Catalogue qui accompagne l’exposition présentée à l’été 2016. Une publication de la MAQ qui réunit une préface de Sophie Gironnay, où le personnage de Philou reprend du service dans « Philou à la pêche blanche », un texte de Bertrand Rougier, « Cabanes : une perspective architecturale », et les 24 œuvres de Claude Guérin présentées en galerie.
Pignons sur glace
Si certaines cabanes de pêche sur glace captivent par leur laideur, le caractère simple de plusieurs autres soulève l’émotion. Elles constituent en quelque sorte – quoique la chose n’ait jamais encore été analysée – une sorte de portrait du caractère de leur propriétaire.

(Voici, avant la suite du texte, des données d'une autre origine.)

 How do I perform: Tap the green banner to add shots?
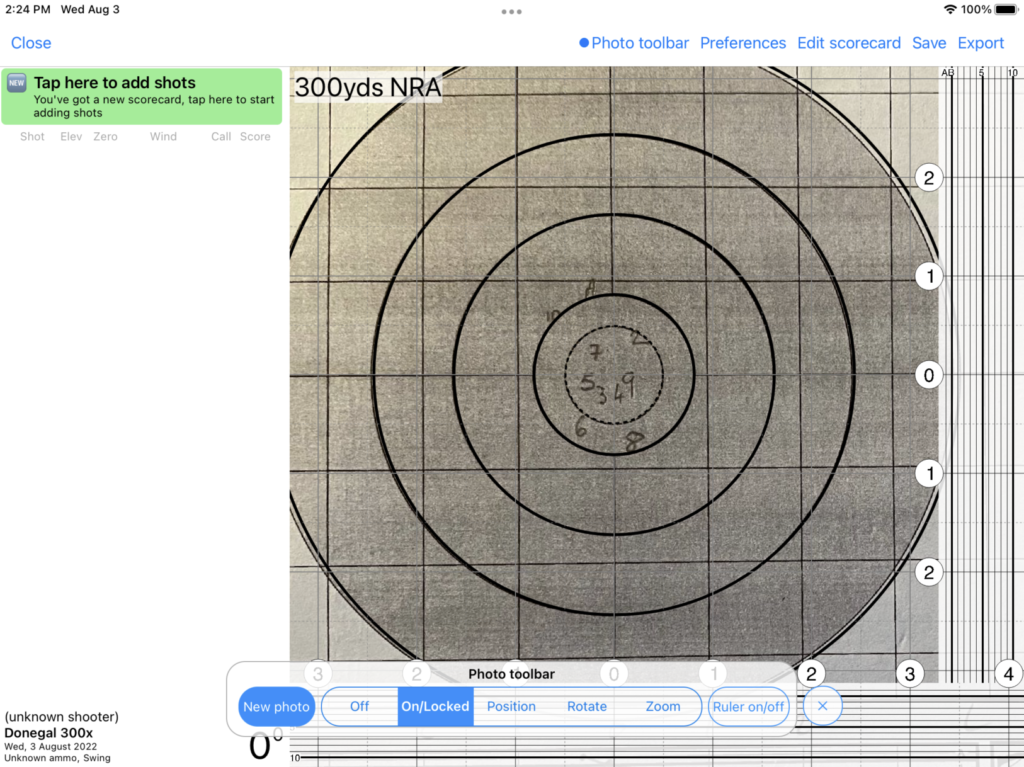141,97
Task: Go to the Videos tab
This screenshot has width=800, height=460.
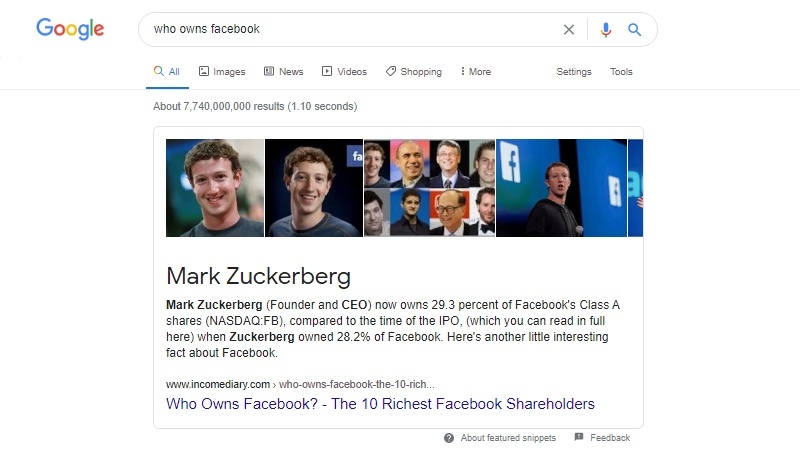Action: [344, 72]
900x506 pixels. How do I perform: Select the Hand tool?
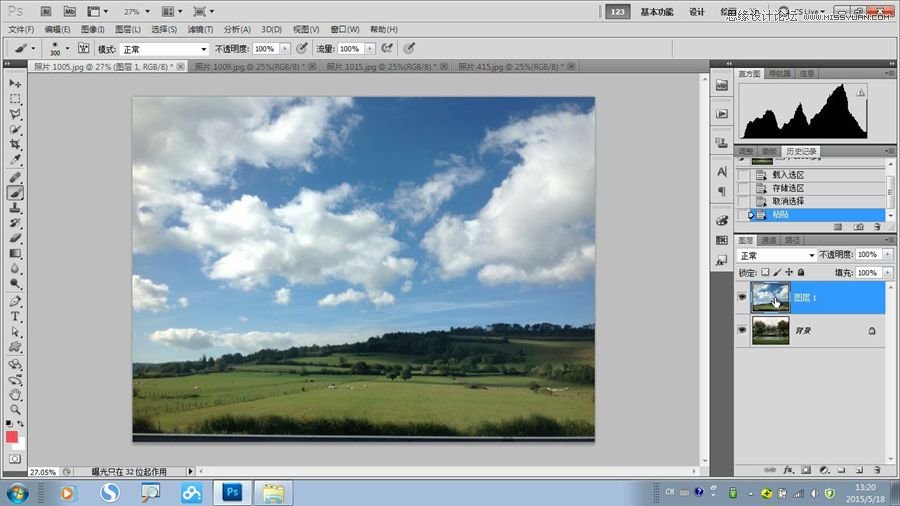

La beauté intrinsèque de constructions les plus bancales – faites de résidus, de débris, d’objets de récupération… – et la cabane « pensée », planifiée et construite avec l’intention évidente d’en faire un endroit de vie destiné à la villégiature, toutes fascinent. La naïveté presque invariable de leur allure, le sens absolu du ridicule involontairement déployé, l’humour ou l’ironie de nombreux éléments de décoration, le goût affirmé du confort ou le dédain évident de celui-ci, le sens des couleurs et des formes mises en évidence sur un fond de neige vierge font de ces habitations temporaires des artefacts de la nordicité. Dans leur désert blanc, le refuge saisonnier, la résidence secondaire, le chalet d’hiver, la roulotte stationnée et quelques armoires – nous pensons à l’exiguïté de celles qui sont de si petites cabanes – fument dans leur joyeuse désolation. Objets colorés dans l’uniformité du paysage, l’esthétique démentielle de certaines maisons de pêche réjouit les yeux et laisse rêveur. Nous aimerions entendre les légendes savoureuses qui s’y racontent en attendant le passage des poissons. Si les histoires de pêche et leurs folles exagérations doivent bien y tenir leur place, aidés par les petites doses d’alcool ingurgitées au cours de la journée, tous les récits sont permis… Quoi qu’il en soit, cachette ou lieu de réunion, refuge ou espace de rencontre, endroit de loisir et de fête ou, pourquoi pas, lieu de méditation, les cabanes enveloppent tous les fantasmes derrières leurs rideaux et le confort de leur poêle qui dégage une belle chaleur.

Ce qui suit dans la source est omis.